Moi aussi, j'aime Renaud. C'est un peu mon adolescence que je retrouve quand je réécoute ses vieilles chansons.
Pour mettre un fichier de musique en blog, c'est super simple!
Il y a un site qui s'appelle radioblogclub où on peut simplement copier un fichier et l'insérer en HTML. C'est du "copier-coller". Simple, simple.
Merci, Danaé ; j'irai voir cela.
C'est drôle que tu me laisses aujourd'hui un commentaire : ce matin, je ne sais pourquoi, je me disais que je n'étais pas passé chez toi depuis plusieurs jours et que j'essaierais de le faire aujourd'hui. C'est donc encore vrai que les grands esprits se rencontrent ;o)
Je lisais hier le chapitre d'un livre qui parle justement de ces énergies qui s'attirent : il suffit que l'on pense à quelqu'un pour que cette personne se manifeste ;o)
Tiens! Et moi, je suis justement retournée sur Radioblogclub.com et j'y ai trouvé une chanson de Renaud qui m'a frappée récemment. J'en ai d'ailleurs fait un post. Bonne soirée!

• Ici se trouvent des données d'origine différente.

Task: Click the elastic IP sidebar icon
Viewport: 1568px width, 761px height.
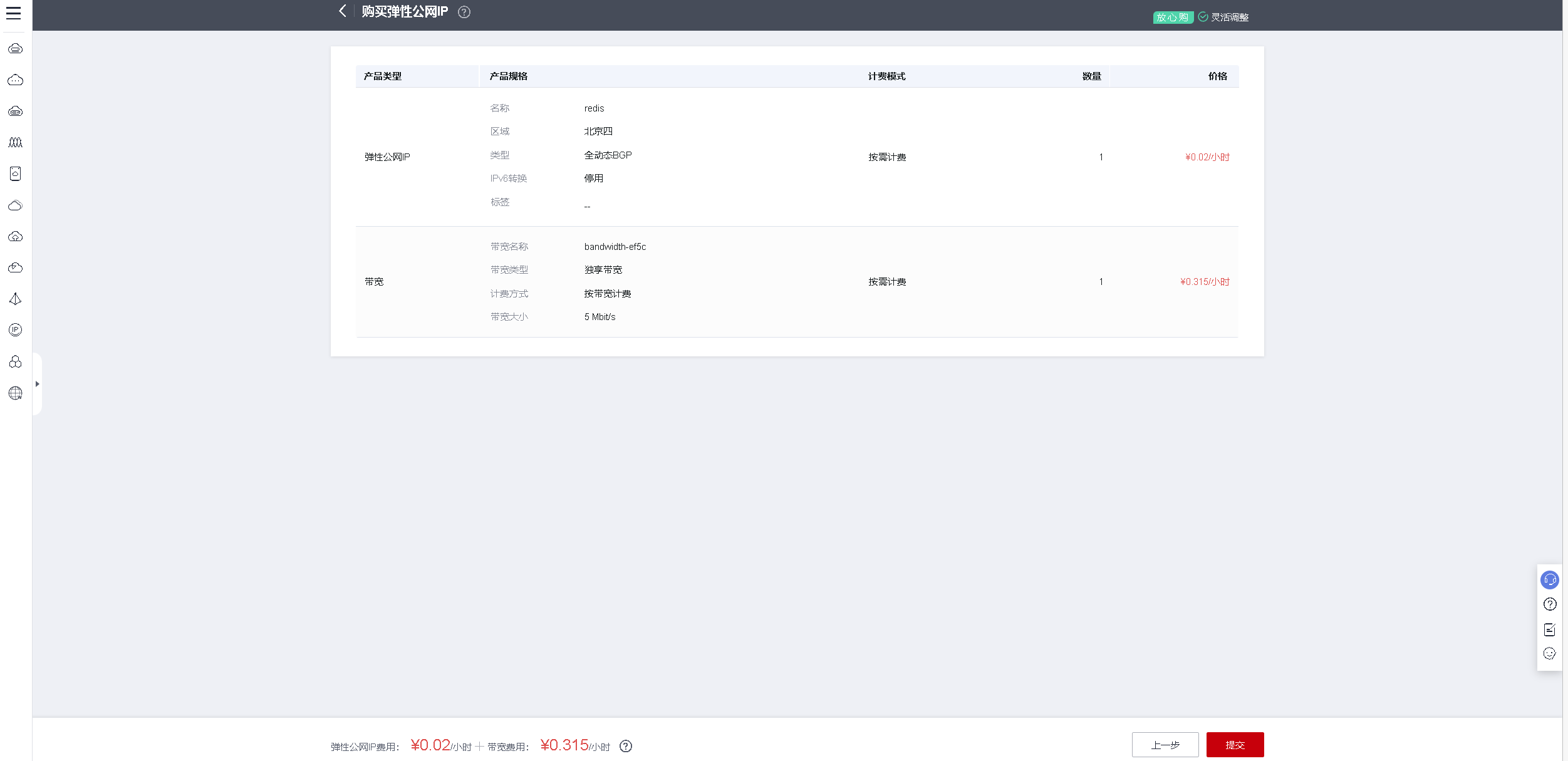Action: (x=16, y=330)
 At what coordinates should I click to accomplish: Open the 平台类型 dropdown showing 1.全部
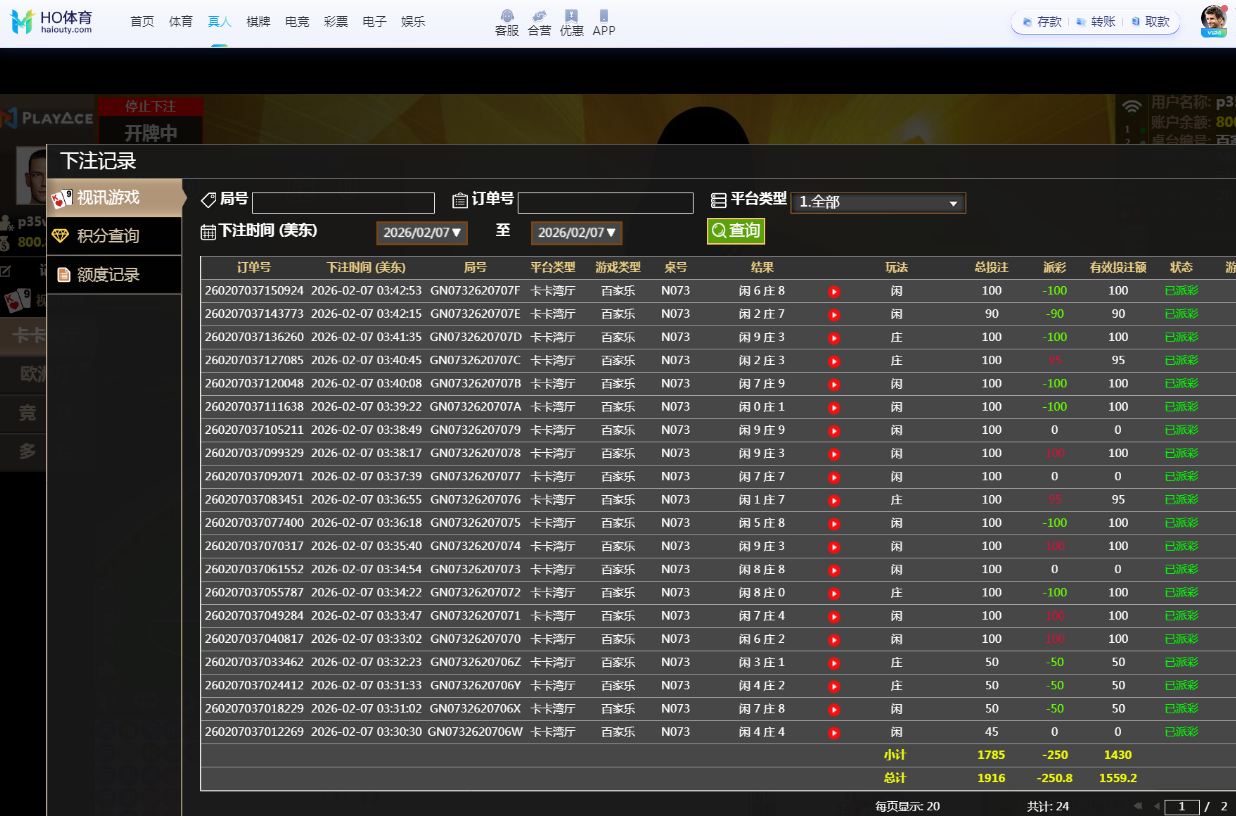point(877,203)
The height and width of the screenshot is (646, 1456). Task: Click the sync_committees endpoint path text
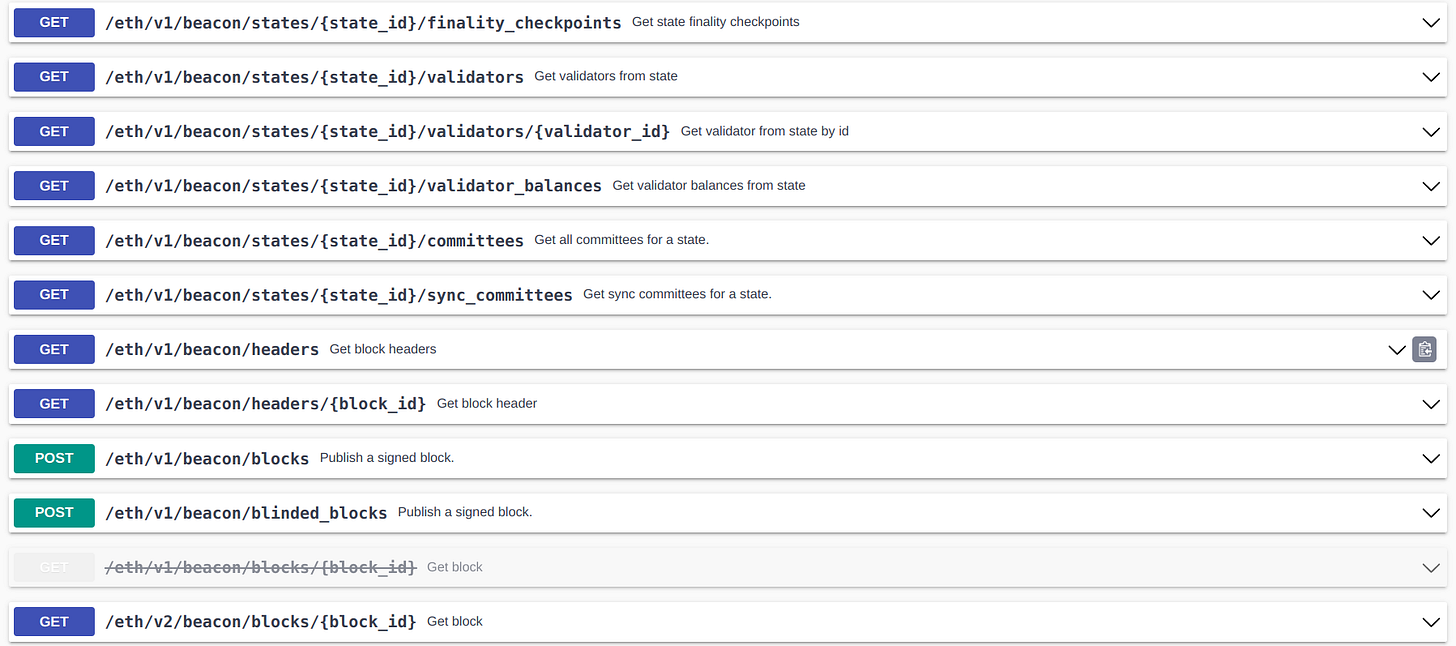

Merci, Danaée ; je vais aller lire cela dans quelques minutes (pour l'insyant, mon ventre affamé n'a plus d'oreilles) ;o)
Je me suis inscrit à Radioblogclub ; on me dit qu'on a envoyé un courriel pour confirmer mon inscription et je n'ai toujours pas reçu ce courriel, plus de six heures plus tard. J'ai essayé plusieurs fois d'ouvrir mon compte et la réponse est toujours la même : Radioblogclub vous a envoyé un message à l'adrese indiquée ;o(
quelqu'un qui aime angelique ionatos ne peut être que quelqu'un (e) de bien
à bientôt
quelqu'un qui aime angelique ionatos ne peut pas être mauvais !!!